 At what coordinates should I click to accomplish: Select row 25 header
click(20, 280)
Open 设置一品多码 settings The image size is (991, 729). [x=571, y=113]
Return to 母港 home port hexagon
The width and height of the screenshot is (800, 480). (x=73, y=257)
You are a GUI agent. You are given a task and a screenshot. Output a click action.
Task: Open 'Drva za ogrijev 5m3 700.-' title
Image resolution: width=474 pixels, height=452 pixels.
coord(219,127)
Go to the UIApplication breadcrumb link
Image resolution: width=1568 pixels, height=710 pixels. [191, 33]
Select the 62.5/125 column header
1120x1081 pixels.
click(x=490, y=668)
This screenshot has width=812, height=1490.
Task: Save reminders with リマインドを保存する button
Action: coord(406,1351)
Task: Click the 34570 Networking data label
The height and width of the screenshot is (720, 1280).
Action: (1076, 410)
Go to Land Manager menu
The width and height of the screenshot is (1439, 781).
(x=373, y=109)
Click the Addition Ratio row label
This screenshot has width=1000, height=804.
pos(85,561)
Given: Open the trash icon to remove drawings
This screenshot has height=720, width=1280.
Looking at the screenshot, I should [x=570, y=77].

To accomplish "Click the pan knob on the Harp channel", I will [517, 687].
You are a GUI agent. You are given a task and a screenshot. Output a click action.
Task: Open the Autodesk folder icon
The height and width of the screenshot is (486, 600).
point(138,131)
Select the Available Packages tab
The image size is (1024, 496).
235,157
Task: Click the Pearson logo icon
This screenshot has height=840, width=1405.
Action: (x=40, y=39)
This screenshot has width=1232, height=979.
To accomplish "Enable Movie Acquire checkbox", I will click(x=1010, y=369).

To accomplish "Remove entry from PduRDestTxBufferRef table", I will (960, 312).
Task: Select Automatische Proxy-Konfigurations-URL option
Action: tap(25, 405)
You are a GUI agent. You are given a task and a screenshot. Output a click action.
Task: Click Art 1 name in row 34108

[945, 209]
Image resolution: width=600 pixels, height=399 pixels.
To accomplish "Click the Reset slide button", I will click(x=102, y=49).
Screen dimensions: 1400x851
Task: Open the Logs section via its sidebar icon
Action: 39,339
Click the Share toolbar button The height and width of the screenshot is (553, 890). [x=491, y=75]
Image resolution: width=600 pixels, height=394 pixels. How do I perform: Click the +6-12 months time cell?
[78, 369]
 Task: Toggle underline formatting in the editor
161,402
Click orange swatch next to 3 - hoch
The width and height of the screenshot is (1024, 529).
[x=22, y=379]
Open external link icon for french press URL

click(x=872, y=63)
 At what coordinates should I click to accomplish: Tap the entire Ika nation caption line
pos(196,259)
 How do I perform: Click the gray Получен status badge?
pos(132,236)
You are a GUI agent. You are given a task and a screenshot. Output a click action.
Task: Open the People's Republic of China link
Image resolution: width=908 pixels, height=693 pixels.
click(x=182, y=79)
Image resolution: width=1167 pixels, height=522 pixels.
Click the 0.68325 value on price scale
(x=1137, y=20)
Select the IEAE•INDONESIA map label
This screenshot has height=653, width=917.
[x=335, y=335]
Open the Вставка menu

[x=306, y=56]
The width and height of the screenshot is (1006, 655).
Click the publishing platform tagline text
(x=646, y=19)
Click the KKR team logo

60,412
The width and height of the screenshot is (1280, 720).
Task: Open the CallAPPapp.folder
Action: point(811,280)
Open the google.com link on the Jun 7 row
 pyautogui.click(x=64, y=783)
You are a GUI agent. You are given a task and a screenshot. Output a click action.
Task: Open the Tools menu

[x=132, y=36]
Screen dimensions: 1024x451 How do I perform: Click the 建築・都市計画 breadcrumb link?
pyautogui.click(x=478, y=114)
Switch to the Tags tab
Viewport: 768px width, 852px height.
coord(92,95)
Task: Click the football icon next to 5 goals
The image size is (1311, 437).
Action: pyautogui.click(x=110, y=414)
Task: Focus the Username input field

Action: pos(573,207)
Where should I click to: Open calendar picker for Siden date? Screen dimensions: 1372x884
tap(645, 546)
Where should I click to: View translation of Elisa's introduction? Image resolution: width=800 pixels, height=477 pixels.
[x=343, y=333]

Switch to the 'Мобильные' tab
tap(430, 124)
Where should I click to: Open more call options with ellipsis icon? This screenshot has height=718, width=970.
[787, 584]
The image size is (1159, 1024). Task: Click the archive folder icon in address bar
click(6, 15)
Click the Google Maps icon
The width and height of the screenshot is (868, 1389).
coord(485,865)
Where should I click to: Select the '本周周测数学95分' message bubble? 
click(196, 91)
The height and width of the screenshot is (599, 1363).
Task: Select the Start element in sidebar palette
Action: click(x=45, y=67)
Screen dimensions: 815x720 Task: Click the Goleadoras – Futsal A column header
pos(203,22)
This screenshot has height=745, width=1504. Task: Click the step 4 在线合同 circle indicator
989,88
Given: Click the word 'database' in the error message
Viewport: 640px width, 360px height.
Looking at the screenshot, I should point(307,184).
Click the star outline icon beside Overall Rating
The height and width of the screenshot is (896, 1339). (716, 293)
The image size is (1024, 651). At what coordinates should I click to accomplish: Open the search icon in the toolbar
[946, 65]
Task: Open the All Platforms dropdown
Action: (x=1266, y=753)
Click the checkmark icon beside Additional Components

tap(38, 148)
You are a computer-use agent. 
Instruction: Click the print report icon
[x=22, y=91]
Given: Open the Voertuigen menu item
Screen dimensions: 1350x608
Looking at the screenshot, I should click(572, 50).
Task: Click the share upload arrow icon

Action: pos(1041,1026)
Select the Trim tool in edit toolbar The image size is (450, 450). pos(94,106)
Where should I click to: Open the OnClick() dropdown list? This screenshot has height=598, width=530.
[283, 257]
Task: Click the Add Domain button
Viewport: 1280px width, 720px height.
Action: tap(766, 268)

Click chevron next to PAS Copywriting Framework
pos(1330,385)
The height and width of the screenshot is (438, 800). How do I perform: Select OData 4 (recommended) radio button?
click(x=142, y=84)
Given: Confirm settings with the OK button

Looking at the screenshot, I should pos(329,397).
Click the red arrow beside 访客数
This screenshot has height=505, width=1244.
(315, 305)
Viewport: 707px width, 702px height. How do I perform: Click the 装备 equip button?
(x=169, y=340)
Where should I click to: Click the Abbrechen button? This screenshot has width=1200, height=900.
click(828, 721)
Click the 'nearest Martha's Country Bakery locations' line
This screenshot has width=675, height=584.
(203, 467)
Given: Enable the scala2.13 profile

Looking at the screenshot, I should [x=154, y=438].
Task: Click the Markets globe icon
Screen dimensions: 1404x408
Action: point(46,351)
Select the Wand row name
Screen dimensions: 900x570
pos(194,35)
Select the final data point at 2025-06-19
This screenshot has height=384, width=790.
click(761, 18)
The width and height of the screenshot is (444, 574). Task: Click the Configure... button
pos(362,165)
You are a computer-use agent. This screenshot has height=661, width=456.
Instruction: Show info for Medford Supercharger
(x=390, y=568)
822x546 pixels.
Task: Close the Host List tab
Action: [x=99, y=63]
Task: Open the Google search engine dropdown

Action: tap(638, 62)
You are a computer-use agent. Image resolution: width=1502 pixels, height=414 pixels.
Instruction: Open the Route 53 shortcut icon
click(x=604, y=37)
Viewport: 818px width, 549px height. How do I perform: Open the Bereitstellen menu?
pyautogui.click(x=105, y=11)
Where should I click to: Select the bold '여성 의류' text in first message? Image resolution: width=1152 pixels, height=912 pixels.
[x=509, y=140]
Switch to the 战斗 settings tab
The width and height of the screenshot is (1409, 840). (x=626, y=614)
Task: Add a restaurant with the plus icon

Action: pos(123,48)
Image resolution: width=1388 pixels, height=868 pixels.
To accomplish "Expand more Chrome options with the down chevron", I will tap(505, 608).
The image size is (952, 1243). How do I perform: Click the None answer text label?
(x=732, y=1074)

:::::

YOUR OBJECTIVE ▸
Output the listing above in its entirety, exactly as given.

RESPONSE BOX ▸
 At what coordinates should I click to accomplish: Select row 25 header
click(20, 280)
Open 设置一品多码 settings The image size is (991, 729). [x=571, y=113]
Return to 母港 home port hexagon
The width and height of the screenshot is (800, 480). (x=73, y=257)
You are a GUI agent. You are given a task and a screenshot. Output a click action.
Task: Open 'Drva za ogrijev 5m3 700.-' title
Image resolution: width=474 pixels, height=452 pixels.
coord(219,127)
Go to the UIApplication breadcrumb link
Image resolution: width=1568 pixels, height=710 pixels. [191, 33]
Select the 62.5/125 column header
1120x1081 pixels.
click(x=490, y=668)
This screenshot has width=812, height=1490.
Task: Save reminders with リマインドを保存する button
Action: coord(406,1351)
Task: Click the 34570 Networking data label
The height and width of the screenshot is (720, 1280).
Action: (1076, 410)
Go to Land Manager menu
The width and height of the screenshot is (1439, 781).
(x=373, y=109)
Click the Addition Ratio row label
This screenshot has width=1000, height=804.
pos(85,561)
Given: Open the trash icon to remove drawings
This screenshot has height=720, width=1280.
Looking at the screenshot, I should [x=570, y=77].

To accomplish "Click the pan knob on the Harp channel", I will [517, 687].
You are a GUI agent. You are given a task and a screenshot. Output a click action.
Task: Open the Autodesk folder icon
The height and width of the screenshot is (486, 600).
point(138,131)
Select the Available Packages tab
The image size is (1024, 496).
235,157
Task: Click the Pearson logo icon
This screenshot has height=840, width=1405.
Action: (x=40, y=39)
This screenshot has width=1232, height=979.
To accomplish "Enable Movie Acquire checkbox", I will click(x=1010, y=369).

To accomplish "Remove entry from PduRDestTxBufferRef table", I will (960, 312).
Task: Select Automatische Proxy-Konfigurations-URL option
Action: tap(25, 405)
You are a GUI agent. You are given a task and a screenshot. Output a click action.
Task: Click Art 1 name in row 34108

[945, 209]
Image resolution: width=600 pixels, height=399 pixels.
To accomplish "Click the Reset slide button", I will click(x=102, y=49).
Screen dimensions: 1400x851
Task: Open the Logs section via its sidebar icon
Action: 39,339
Click the Share toolbar button The height and width of the screenshot is (553, 890). [x=491, y=75]
Image resolution: width=600 pixels, height=394 pixels. How do I perform: Click the +6-12 months time cell?
[78, 369]
 Task: Toggle underline formatting in the editor
161,402
Click orange swatch next to 3 - hoch
The width and height of the screenshot is (1024, 529).
[x=22, y=379]
Open external link icon for french press URL

click(x=872, y=63)
 At what coordinates should I click to accomplish: Tap the entire Ika nation caption line
pos(196,259)
 How do I perform: Click the gray Получен status badge?
pos(132,236)
You are a GUI agent. You are given a task and a screenshot. Output a click action.
Task: Open the People's Republic of China link
Image resolution: width=908 pixels, height=693 pixels.
click(x=182, y=79)
Image resolution: width=1167 pixels, height=522 pixels.
Click the 0.68325 value on price scale
(x=1137, y=20)
Select the IEAE•INDONESIA map label
This screenshot has height=653, width=917.
[x=335, y=335]
Open the Вставка menu

[x=306, y=56]
The width and height of the screenshot is (1006, 655).
Click the publishing platform tagline text
(x=646, y=19)
Click the KKR team logo

60,412
The width and height of the screenshot is (1280, 720).
Task: Open the CallAPPapp.folder
Action: point(811,280)
Open the google.com link on the Jun 7 row
 pyautogui.click(x=64, y=783)
You are a GUI agent. You are given a task and a screenshot. Output a click action.
Task: Open the Tools menu

[x=132, y=36]
Screen dimensions: 1024x451 How do I perform: Click the 建築・都市計画 breadcrumb link?
pyautogui.click(x=478, y=114)
Switch to the Tags tab
Viewport: 768px width, 852px height.
coord(92,95)
Task: Click the football icon next to 5 goals
The image size is (1311, 437).
Action: pyautogui.click(x=110, y=414)
Task: Focus the Username input field

Action: pos(573,207)
Where should I click to: Open calendar picker for Siden date? Screen dimensions: 1372x884
tap(645, 546)
Where should I click to: View translation of Elisa's introduction? Image resolution: width=800 pixels, height=477 pixels.
[x=343, y=333]

Switch to the 'Мобильные' tab
tap(430, 124)
Where should I click to: Open more call options with ellipsis icon? This screenshot has height=718, width=970.
[787, 584]
The image size is (1159, 1024). Task: Click the archive folder icon in address bar
click(6, 15)
Click the Google Maps icon
The width and height of the screenshot is (868, 1389).
coord(485,865)
Where should I click to: Select the '本周周测数学95分' message bubble? 
click(196, 91)
The height and width of the screenshot is (599, 1363).
Task: Select the Start element in sidebar palette
Action: click(x=45, y=67)
Screen dimensions: 815x720 Task: Click the Goleadoras – Futsal A column header
pos(203,22)
This screenshot has height=745, width=1504. Task: Click the step 4 在线合同 circle indicator
989,88
Given: Click the word 'database' in the error message
Viewport: 640px width, 360px height.
Looking at the screenshot, I should point(307,184).
Click the star outline icon beside Overall Rating
The height and width of the screenshot is (896, 1339). (716, 293)
The image size is (1024, 651). At what coordinates should I click to accomplish: Open the search icon in the toolbar
[946, 65]
Task: Open the All Platforms dropdown
Action: (x=1266, y=753)
Click the checkmark icon beside Additional Components

tap(38, 148)
You are a computer-use agent. 
Instruction: Click the print report icon
[x=22, y=91]
Given: Open the Voertuigen menu item
Screen dimensions: 1350x608
Looking at the screenshot, I should click(572, 50).
Task: Click the share upload arrow icon

Action: pos(1041,1026)
Select the Trim tool in edit toolbar The image size is (450, 450). pos(94,106)
Where should I click to: Open the OnClick() dropdown list? This screenshot has height=598, width=530.
[283, 257]
Task: Click the Add Domain button
Viewport: 1280px width, 720px height.
Action: tap(766, 268)

Click chevron next to PAS Copywriting Framework
pos(1330,385)
The height and width of the screenshot is (438, 800). How do I perform: Select OData 4 (recommended) radio button?
click(x=142, y=84)
Given: Confirm settings with the OK button

Looking at the screenshot, I should pos(329,397).
Click the red arrow beside 访客数
This screenshot has height=505, width=1244.
(315, 305)
Viewport: 707px width, 702px height. How do I perform: Click the 装备 equip button?
(x=169, y=340)
Where should I click to: Click the Abbrechen button? This screenshot has width=1200, height=900.
click(828, 721)
Click the 'nearest Martha's Country Bakery locations' line
This screenshot has width=675, height=584.
(203, 467)
Given: Enable the scala2.13 profile

Looking at the screenshot, I should [x=154, y=438].
Task: Click the Markets globe icon
Screen dimensions: 1404x408
Action: point(46,351)
Select the Wand row name
Screen dimensions: 900x570
pos(194,35)
Select the final data point at 2025-06-19
This screenshot has height=384, width=790.
click(761, 18)
The width and height of the screenshot is (444, 574). Task: Click the Configure... button
pos(362,165)
You are a computer-use agent. This screenshot has height=661, width=456.
Instruction: Show info for Medford Supercharger
(x=390, y=568)
822x546 pixels.
Task: Close the Host List tab
Action: [x=99, y=63]
Task: Open the Google search engine dropdown

Action: tap(638, 62)
You are a computer-use agent. Image resolution: width=1502 pixels, height=414 pixels.
Instruction: Open the Route 53 shortcut icon
click(x=604, y=37)
Viewport: 818px width, 549px height. How do I perform: Open the Bereitstellen menu?
pyautogui.click(x=105, y=11)
Where should I click to: Select the bold '여성 의류' text in first message? Image resolution: width=1152 pixels, height=912 pixels.
[x=509, y=140]
Switch to the 战斗 settings tab
The width and height of the screenshot is (1409, 840). (x=626, y=614)
Task: Add a restaurant with the plus icon

Action: pos(123,48)
Image resolution: width=1388 pixels, height=868 pixels.
To accomplish "Expand more Chrome options with the down chevron", I will tap(505, 608).
The image size is (952, 1243). How do I perform: Click the None answer text label?
(x=732, y=1074)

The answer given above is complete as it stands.